Bugarijas
March 6, 2004 8:55 PM   Subscribe

Odd Ethnic Croatian instruments...I found my dad's old bugarija, and took it to the local folk-music shop to get restrung. They gave me strings based on the thirty-year-old strings that were on the thing. I looked online and foud out that the instrument is commonly tuned to an open D, but there's no way I can wind the strings up that tight without breaking stuff. If possible, I'd like to tune it like a guitar's top strings, and leave the bottom two strings as a drone and octave ('chorus'), but don't really know what my options are. My dad hasn't played it in 40+ years so he's no help...any one know anything 'bout a bugarija? One other thing: it's got five tuning pegs, but both the nut and the bridge have seven slots, with different spacing. Anyone know what the heck is going on?
posted by notsnot to Media & Arts (10 answers total)
 
The Lark in the Morning has a bit more on traditional tunings, and I'd be surprised if they couldn't help with more suitable strings.

_Goal of the exercise_.
Continue the forum thread about the bugarija from the point where it stops.

_Stored data_.
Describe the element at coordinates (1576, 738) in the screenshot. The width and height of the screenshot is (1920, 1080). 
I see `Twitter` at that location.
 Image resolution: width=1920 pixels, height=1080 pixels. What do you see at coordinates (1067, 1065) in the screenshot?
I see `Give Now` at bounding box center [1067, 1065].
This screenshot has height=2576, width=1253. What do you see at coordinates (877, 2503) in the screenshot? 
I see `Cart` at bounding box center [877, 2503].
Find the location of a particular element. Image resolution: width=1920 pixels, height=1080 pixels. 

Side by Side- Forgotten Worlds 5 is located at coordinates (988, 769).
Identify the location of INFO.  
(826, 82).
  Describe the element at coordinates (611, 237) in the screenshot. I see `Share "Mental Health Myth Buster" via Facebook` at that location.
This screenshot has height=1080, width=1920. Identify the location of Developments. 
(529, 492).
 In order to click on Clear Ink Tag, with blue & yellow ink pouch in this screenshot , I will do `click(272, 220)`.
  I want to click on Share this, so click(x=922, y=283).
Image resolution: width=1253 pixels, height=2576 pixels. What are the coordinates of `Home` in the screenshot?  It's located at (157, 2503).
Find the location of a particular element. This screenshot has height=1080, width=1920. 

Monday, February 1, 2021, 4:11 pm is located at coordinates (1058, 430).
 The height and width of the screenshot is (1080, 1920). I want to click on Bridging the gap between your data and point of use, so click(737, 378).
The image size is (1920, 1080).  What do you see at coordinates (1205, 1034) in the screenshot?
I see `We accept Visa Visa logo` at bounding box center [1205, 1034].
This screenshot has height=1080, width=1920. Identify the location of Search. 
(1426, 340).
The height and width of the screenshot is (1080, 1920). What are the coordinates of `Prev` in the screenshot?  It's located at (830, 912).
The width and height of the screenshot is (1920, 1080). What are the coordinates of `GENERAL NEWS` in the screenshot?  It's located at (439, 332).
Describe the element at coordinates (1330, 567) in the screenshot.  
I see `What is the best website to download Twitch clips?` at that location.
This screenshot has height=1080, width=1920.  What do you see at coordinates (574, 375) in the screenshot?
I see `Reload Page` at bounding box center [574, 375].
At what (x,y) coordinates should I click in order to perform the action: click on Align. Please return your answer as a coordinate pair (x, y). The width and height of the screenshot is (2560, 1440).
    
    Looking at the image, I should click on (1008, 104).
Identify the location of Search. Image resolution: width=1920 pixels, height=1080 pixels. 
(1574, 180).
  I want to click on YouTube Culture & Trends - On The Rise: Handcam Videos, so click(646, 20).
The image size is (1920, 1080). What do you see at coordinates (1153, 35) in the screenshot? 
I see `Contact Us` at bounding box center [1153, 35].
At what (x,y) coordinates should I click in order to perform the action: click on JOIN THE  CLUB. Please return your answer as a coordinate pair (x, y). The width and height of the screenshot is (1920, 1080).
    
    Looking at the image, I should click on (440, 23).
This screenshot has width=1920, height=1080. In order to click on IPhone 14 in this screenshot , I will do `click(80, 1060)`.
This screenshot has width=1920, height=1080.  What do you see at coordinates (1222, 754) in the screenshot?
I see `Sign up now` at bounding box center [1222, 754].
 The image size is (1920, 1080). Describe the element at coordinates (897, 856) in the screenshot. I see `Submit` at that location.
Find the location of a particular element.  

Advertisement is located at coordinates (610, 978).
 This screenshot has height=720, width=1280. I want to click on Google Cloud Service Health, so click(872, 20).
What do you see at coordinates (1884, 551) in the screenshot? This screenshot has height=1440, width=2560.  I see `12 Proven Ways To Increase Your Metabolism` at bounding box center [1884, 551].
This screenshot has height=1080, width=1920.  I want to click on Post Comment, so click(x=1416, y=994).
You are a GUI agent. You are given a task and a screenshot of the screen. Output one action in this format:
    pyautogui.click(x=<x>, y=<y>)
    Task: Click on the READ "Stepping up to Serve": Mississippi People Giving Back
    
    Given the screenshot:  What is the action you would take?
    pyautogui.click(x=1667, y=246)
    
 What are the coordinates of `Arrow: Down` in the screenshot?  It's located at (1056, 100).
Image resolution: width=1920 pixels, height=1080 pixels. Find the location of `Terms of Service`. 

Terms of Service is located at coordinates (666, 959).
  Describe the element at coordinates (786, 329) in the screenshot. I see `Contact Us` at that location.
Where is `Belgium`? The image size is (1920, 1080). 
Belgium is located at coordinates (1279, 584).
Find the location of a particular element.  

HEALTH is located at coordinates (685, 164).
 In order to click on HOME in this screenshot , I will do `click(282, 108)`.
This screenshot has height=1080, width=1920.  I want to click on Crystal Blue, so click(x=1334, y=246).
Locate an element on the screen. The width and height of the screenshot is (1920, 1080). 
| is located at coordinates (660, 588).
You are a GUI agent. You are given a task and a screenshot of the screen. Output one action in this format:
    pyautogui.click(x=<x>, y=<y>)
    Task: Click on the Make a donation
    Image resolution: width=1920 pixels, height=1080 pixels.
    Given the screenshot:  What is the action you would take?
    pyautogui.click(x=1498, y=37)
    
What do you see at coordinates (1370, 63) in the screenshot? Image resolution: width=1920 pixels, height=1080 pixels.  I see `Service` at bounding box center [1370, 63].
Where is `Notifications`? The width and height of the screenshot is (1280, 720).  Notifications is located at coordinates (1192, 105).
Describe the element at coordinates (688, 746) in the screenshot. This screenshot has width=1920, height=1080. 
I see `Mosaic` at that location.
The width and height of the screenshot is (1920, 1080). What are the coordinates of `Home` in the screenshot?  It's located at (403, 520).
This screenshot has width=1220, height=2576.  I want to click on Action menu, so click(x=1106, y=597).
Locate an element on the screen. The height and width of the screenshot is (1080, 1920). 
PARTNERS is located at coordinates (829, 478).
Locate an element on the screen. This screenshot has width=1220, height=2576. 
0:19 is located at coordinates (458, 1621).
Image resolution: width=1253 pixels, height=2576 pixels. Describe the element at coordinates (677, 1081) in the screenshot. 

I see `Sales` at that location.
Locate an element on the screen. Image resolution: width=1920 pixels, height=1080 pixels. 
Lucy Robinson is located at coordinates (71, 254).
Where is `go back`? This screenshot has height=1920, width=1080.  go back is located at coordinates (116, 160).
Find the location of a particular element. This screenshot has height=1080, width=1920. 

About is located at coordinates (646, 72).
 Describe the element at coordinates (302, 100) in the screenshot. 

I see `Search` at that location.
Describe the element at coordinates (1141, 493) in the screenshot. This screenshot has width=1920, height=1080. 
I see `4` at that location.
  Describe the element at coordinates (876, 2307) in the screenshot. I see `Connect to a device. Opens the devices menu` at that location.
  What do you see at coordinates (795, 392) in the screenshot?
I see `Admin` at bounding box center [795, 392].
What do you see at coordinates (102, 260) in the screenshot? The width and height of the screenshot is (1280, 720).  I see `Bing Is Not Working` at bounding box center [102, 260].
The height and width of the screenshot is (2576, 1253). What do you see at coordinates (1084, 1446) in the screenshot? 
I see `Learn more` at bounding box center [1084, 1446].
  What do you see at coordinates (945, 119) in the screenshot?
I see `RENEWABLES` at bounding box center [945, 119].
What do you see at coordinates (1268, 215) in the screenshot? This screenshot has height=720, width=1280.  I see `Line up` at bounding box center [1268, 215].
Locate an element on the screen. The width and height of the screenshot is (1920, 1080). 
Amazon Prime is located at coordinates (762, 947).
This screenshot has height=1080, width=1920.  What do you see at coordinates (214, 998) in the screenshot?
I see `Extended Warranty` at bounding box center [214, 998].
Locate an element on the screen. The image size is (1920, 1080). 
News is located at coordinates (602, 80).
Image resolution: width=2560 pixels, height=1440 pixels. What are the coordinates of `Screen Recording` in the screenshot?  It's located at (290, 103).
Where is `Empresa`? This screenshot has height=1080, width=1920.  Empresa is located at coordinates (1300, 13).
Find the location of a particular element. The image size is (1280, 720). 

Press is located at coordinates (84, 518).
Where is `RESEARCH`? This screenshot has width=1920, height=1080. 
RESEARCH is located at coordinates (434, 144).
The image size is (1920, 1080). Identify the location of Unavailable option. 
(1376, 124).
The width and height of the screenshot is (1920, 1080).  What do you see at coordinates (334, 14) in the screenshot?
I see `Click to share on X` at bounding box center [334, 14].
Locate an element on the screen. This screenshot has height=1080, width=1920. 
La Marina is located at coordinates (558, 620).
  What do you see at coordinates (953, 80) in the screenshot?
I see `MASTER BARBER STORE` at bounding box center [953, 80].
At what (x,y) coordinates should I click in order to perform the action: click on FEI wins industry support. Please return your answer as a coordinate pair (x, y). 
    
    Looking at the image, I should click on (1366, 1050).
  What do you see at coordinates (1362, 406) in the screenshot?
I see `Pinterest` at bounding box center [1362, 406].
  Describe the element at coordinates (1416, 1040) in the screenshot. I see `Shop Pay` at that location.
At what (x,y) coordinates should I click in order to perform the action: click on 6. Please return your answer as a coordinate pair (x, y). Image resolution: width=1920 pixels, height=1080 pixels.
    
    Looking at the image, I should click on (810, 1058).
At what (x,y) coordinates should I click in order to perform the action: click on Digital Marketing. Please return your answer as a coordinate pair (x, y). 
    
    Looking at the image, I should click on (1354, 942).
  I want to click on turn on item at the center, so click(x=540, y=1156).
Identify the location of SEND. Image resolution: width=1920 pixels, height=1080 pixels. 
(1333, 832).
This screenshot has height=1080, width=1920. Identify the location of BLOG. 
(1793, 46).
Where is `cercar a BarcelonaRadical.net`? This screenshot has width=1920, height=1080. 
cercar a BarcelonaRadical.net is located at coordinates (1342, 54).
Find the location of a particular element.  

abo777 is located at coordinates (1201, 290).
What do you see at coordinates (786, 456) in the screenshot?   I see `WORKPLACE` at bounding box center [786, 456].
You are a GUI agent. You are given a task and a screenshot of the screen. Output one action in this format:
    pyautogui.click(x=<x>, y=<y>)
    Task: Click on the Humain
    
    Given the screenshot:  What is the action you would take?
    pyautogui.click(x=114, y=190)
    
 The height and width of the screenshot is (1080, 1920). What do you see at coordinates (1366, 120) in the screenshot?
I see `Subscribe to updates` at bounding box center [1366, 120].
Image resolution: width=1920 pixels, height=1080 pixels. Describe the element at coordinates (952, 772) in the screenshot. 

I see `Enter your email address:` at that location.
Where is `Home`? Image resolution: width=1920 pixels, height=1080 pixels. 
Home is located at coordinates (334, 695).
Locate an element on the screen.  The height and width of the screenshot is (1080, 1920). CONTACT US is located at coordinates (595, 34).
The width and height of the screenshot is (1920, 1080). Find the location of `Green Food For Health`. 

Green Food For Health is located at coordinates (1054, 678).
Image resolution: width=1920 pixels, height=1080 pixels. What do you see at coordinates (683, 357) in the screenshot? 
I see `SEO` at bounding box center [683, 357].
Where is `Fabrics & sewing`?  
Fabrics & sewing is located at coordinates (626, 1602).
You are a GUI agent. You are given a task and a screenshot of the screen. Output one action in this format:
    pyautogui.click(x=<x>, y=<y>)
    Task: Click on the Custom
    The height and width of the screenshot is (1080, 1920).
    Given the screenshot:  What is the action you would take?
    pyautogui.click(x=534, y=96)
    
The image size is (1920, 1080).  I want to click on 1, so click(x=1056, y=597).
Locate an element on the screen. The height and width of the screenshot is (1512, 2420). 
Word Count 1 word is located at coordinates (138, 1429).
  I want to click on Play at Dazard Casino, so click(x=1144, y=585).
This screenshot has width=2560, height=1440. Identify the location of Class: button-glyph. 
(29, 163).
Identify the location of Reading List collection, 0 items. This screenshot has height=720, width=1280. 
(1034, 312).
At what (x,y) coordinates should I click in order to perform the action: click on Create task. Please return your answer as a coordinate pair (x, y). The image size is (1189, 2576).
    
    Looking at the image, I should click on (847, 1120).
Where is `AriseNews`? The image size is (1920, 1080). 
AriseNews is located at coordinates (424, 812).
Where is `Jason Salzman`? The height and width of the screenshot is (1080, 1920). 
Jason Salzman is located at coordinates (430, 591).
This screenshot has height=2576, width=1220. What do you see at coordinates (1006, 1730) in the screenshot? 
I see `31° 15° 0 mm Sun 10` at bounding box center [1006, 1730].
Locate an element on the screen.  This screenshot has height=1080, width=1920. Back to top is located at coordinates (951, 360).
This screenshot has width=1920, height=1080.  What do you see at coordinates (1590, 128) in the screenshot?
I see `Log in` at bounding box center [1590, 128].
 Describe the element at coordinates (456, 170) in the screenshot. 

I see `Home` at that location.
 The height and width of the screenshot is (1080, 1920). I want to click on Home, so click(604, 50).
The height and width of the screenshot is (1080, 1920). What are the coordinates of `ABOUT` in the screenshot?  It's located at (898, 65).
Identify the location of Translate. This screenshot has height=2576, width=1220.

_Task response_.
They basically suggest two variations on three systems, thus:

Bulgarija I DGB or DCE or GGBD
Bulgarija II GBD or GGB DBDG
Bulgarija III F#D or AF#D or F#AF#AD

Note what they say about the different systems for stringing them. There's another take here.

I don't know the bugarija specifically, but I have meddled with a few folky stringed instruments. Some advice:

- just because a book says D, that doesn't mean that your particular one was made for that pitch. Folk instruments are made by, well, folk, and they vary a lot. For that matter, what your Dad calls a "bugarija" might mean something different to him than it does to your reference book - maybe a "piccolo" member of the family, who knows?
- again, does your source say which D? Often these things are tuned in courses where one string of the pair is thinner and tuned an octave higher (think 12 string guitar)
-
- the bridge/head discrepancy could be a) because someone's adapted the instrument in the past. I've seen some weird things done to old mandolas like that as they were changed from four triple courses to five pairs, etc. Or b) some player in the past habitually preferred a different string spacing to the original maker, and butchered it accordingly.

On the "tune it like a guitar" front, I'd try and resist if I were you. A lot of the appeal of traditional instruments is the unfamiliar resonances and tone colour of their tuning. You'll lose a lot of the distinctiveness if it's just a different flavoured guitar.
posted by i_am_joe's_spleen at 11:50 PM on March 6, 2004


Darn! Tambura maker John Valentich' amazing Tamburaweb.com site is down and perhaps lost for ever! You can search the archives at the East European Folklore Center or sign up and ask one of their folks on the list.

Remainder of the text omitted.